● TASK DETAILS: Can you give all the records again without altering a single character?

● DATA SHOWN:

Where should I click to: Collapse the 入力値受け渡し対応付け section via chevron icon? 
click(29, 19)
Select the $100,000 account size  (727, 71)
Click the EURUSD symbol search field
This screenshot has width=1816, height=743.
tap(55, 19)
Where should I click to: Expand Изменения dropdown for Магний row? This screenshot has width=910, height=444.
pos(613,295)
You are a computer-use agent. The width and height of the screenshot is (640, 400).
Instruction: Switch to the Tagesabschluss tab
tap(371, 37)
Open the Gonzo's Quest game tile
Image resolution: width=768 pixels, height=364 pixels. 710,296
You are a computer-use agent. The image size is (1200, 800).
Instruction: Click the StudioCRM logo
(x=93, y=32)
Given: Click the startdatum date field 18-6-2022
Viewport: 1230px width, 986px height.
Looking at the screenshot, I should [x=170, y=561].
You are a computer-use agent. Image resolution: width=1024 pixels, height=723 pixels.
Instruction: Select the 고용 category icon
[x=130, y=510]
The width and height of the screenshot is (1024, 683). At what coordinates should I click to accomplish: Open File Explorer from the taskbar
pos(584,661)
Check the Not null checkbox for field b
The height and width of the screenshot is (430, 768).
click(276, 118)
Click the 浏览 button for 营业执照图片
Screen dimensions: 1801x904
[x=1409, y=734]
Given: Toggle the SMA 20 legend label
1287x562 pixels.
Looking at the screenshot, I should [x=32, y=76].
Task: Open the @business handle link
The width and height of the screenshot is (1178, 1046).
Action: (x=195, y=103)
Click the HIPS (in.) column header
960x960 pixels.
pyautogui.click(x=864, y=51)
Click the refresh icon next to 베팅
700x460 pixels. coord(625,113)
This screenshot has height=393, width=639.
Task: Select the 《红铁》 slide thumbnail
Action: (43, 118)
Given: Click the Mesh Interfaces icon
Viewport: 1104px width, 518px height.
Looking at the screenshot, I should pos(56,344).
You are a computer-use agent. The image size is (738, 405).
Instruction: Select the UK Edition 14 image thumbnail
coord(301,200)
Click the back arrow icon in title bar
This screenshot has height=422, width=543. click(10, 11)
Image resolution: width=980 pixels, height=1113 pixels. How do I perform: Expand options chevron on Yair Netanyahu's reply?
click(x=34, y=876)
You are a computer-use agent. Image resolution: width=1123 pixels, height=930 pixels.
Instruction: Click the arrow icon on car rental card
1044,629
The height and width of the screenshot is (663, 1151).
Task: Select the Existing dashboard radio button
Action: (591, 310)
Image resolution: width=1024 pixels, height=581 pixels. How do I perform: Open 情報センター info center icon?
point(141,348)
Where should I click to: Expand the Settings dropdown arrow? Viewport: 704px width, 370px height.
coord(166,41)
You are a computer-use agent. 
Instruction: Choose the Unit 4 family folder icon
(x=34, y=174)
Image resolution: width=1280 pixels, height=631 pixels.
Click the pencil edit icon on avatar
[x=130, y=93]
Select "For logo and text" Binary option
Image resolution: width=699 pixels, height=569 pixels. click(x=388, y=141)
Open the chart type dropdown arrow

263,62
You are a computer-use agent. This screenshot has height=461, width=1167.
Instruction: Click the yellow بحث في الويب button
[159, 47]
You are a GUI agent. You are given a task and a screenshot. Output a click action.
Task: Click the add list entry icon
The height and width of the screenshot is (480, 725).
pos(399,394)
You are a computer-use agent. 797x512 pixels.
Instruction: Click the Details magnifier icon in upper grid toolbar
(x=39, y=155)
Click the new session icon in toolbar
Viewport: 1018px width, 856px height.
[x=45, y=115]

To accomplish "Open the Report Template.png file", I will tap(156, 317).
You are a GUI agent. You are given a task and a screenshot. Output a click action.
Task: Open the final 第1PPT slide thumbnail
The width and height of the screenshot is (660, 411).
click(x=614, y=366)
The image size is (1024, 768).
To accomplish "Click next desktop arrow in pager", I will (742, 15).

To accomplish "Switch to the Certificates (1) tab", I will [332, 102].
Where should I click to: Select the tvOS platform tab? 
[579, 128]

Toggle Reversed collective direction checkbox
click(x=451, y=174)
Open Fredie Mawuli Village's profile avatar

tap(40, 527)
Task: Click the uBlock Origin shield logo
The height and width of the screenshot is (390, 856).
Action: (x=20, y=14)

● OUTPUT FOR THIS EXERCISE:
Where should I click to: Collapse the 入力値受け渡し対応付け section via chevron icon? 
click(29, 19)
Select the $100,000 account size  (727, 71)
Click the EURUSD symbol search field
This screenshot has width=1816, height=743.
tap(55, 19)
Where should I click to: Expand Изменения dropdown for Магний row? This screenshot has width=910, height=444.
pos(613,295)
You are a computer-use agent. The width and height of the screenshot is (640, 400).
Instruction: Switch to the Tagesabschluss tab
tap(371, 37)
Open the Gonzo's Quest game tile
Image resolution: width=768 pixels, height=364 pixels. 710,296
You are a computer-use agent. The image size is (1200, 800).
Instruction: Click the StudioCRM logo
(x=93, y=32)
Given: Click the startdatum date field 18-6-2022
Viewport: 1230px width, 986px height.
Looking at the screenshot, I should [x=170, y=561].
You are a computer-use agent. Image resolution: width=1024 pixels, height=723 pixels.
Instruction: Select the 고용 category icon
[x=130, y=510]
The width and height of the screenshot is (1024, 683). At what coordinates should I click to accomplish: Open File Explorer from the taskbar
pos(584,661)
Check the Not null checkbox for field b
The height and width of the screenshot is (430, 768).
click(276, 118)
Click the 浏览 button for 营业执照图片
Screen dimensions: 1801x904
[x=1409, y=734]
Given: Toggle the SMA 20 legend label
1287x562 pixels.
Looking at the screenshot, I should [x=32, y=76].
Task: Open the @business handle link
The width and height of the screenshot is (1178, 1046).
Action: (x=195, y=103)
Click the HIPS (in.) column header
960x960 pixels.
pyautogui.click(x=864, y=51)
Click the refresh icon next to 베팅
700x460 pixels. coord(625,113)
This screenshot has height=393, width=639.
Task: Select the 《红铁》 slide thumbnail
Action: (43, 118)
Given: Click the Mesh Interfaces icon
Viewport: 1104px width, 518px height.
Looking at the screenshot, I should pos(56,344).
You are a computer-use agent. The image size is (738, 405).
Instruction: Select the UK Edition 14 image thumbnail
coord(301,200)
Click the back arrow icon in title bar
This screenshot has height=422, width=543. click(10, 11)
Image resolution: width=980 pixels, height=1113 pixels. How do I perform: Expand options chevron on Yair Netanyahu's reply?
click(x=34, y=876)
You are a computer-use agent. Image resolution: width=1123 pixels, height=930 pixels.
Instruction: Click the arrow icon on car rental card
1044,629
The height and width of the screenshot is (663, 1151).
Task: Select the Existing dashboard radio button
Action: (591, 310)
Image resolution: width=1024 pixels, height=581 pixels. How do I perform: Open 情報センター info center icon?
point(141,348)
Where should I click to: Expand the Settings dropdown arrow? Viewport: 704px width, 370px height.
coord(166,41)
You are a computer-use agent. 
Instruction: Choose the Unit 4 family folder icon
(x=34, y=174)
Image resolution: width=1280 pixels, height=631 pixels.
Click the pencil edit icon on avatar
[x=130, y=93]
Select "For logo and text" Binary option
Image resolution: width=699 pixels, height=569 pixels. click(x=388, y=141)
Open the chart type dropdown arrow

263,62
You are a computer-use agent. This screenshot has height=461, width=1167.
Instruction: Click the yellow بحث في الويب button
[159, 47]
You are a GUI agent. You are given a task and a screenshot. Output a click action.
Task: Click the add list entry icon
The height and width of the screenshot is (480, 725).
pos(399,394)
You are a computer-use agent. 797x512 pixels.
Instruction: Click the Details magnifier icon in upper grid toolbar
(x=39, y=155)
Click the new session icon in toolbar
Viewport: 1018px width, 856px height.
[x=45, y=115]

To accomplish "Open the Report Template.png file", I will tap(156, 317).
You are a GUI agent. You are given a task and a screenshot. Output a click action.
Task: Open the final 第1PPT slide thumbnail
The width and height of the screenshot is (660, 411).
click(x=614, y=366)
The image size is (1024, 768).
To accomplish "Click next desktop arrow in pager", I will (742, 15).

To accomplish "Switch to the Certificates (1) tab", I will [332, 102].
Where should I click to: Select the tvOS platform tab? 
[579, 128]

Toggle Reversed collective direction checkbox
click(x=451, y=174)
Open Fredie Mawuli Village's profile avatar

tap(40, 527)
Task: Click the uBlock Origin shield logo
The height and width of the screenshot is (390, 856).
Action: (x=20, y=14)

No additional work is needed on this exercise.